Я такая легкая, воздушная, душа поёт! А впереди ещё одно удовольствие, но за него тоже надо платить. Мама вкладывает в мою ладошку рублик, и я в одно мгновение скатываюсь по крутой лестнице до заветной двери, где написано «Буфет». Там продают морс. Очередь большая, надо стоять. Мама, увидев сколько времени мы потеряем, пытается меня уговорить пойти домой, где она приготовила мне брусничный сироп. Нет, нет, только не это! И мы стоим. Буфетчица, как мне кажется, очень медленно качает заветный напиток, я провожаю взглядом каждого счастливчика с кружкой морса густого розового цвета. Жду своего часа. Наконец–то и моя очередь. Встав на цыпочки, чтобы меня увидели над прилавком, я протягиваю ладошку с вспотевшей денежкой, которой хватает на маленькую кружечку, и, обхватив её двумя руками, отхожу от прилавка. Как вкусно! Неповторимо! Я пью и, когда морс почти заканчивается, вспоминаю про маму: «А как же она не попробует морса!». Я останавливаюсь и смотрю ей в глаза. Она устало машет рукой: «Пей». И я допиваю, но в душе как–то нехорошо. Ну ладно, в следующий раз одна половина моя, а другая мамина. Она соглашается, на душе становится легко. Мы идем в обратный путь.
Какой счастливый день! Я бегу вприпрыжку, легко, радостно, и серый моросящий день мне кажется не таким уж плохим. Голова моя плотно повязана ситцевым платком, щеки блестят, а впереди снова поездка на лодке. Но тучи на небе стали совсем темными и тяжелыми, с озера подул ветер и грянул проливной дождь. Мама схватила меня за руку и мы побежали к какому–то ближайшему бараку. На пороге нас остановил мужчина, но, глянув на нас, пропустил, мы вошли внутрь. Это была одна большая комната, посреди которой стоял длинный дощатый стол; по стенам деревянные лавки, на которых плотно друг к другу сидели люди, одетые почему–то в одинаковые серые одежды. Тусклая лампочка едва освещала помещение. Стояла какая то гнетущая тишина.

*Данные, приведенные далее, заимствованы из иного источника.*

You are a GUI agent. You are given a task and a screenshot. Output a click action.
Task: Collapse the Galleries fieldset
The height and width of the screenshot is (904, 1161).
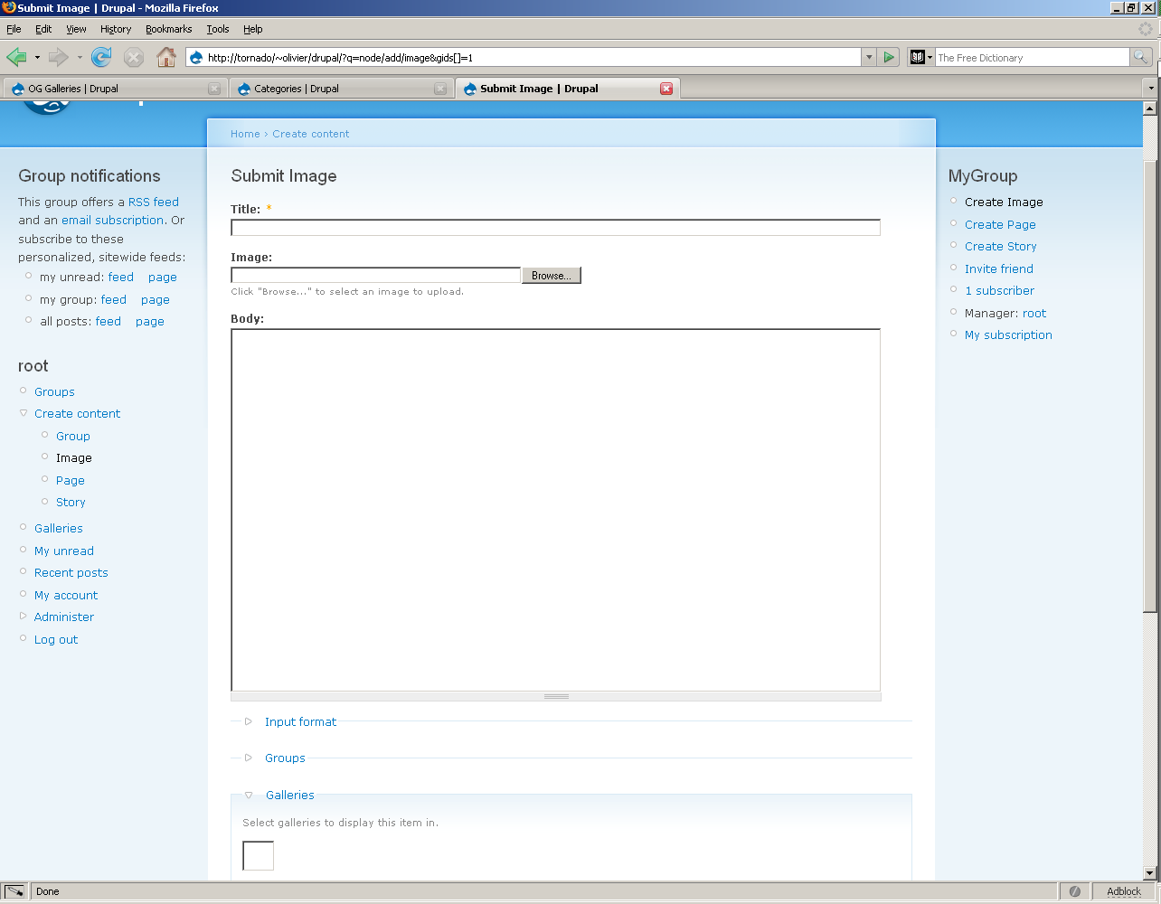pyautogui.click(x=289, y=796)
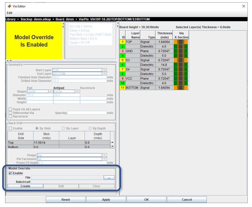Collapse the left pane using the divider arrow
Screen dimensions: 252x207
pos(63,24)
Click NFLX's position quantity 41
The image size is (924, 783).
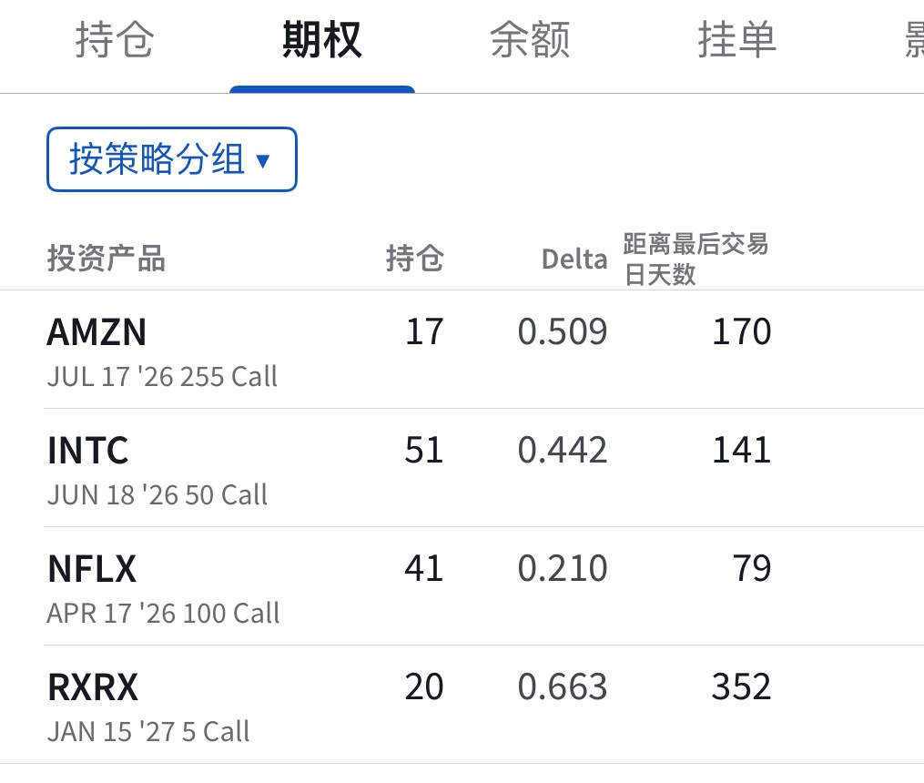[423, 569]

Мы встали к стенке, кто–то потеснившись, уступил нам место. Мама села и посадила меня на свои колени. Я рассматривала находившихся там людей. Это были одни мужчины, что–то необъяснимое было в их лицах. Вдруг один из них бросился ко мне и закричал на непонятном языке. Я онемела от страха и некоторое мгновенье смотрела на его светлые волосы, в его голубые глаза, полные слёз. Звучал его крик, полный боли: «Тохтер, майн тохтер!». Он схватил меня на руки, крепко прижал к своей груди. Все замерли. Ужас обуял меня, и я закричала что было сил. Вскочили другие мужчины, они пытались оторвать меня от рук державшего. Наконец им удалось, меня поставили на ноги. Мама аккуратно поправила мою одежду. Дождь закончился.
Уходя, я нашла глазами того, кто прижал меня к своей груди. Лицо его было залито слезами, он что то беззвучно шептал про себя, не отрывая от меня взгляда.
Мы с мамой опять плыли на лодке на свой берег. От пережитого потрясения я уже не смотрела на бегущие за бортом лодки волны. Лицо мамы было печальным, в глазах стояли слёзы. Ощущение праздника пропало. Выйдя из лодки, мама мне пояснила, что это был один из немецких военопленных, которые строили дома в нашем маленьком северном городе, и что у него в Германии такая же дочка, и он по ней сильно тоскует.
Возвращались тихо, мама тяжело вздыхала, вероятно, вспоминала своего погибшего мужа.
Всю свою жизнь я вспоминаю тот день: лодку, баню, морс – такой необыкновенно вкусный, и слова: «тохтер, майн тохтер». Мама сказала: «Они встретятся». Может где–то в Германии и живет та дочь, так похожая на меня. Возможно она дождалась своего отца. Быть может он рассказал ей обо мне, о холодном заполярном городке, о том дождливом северном дне.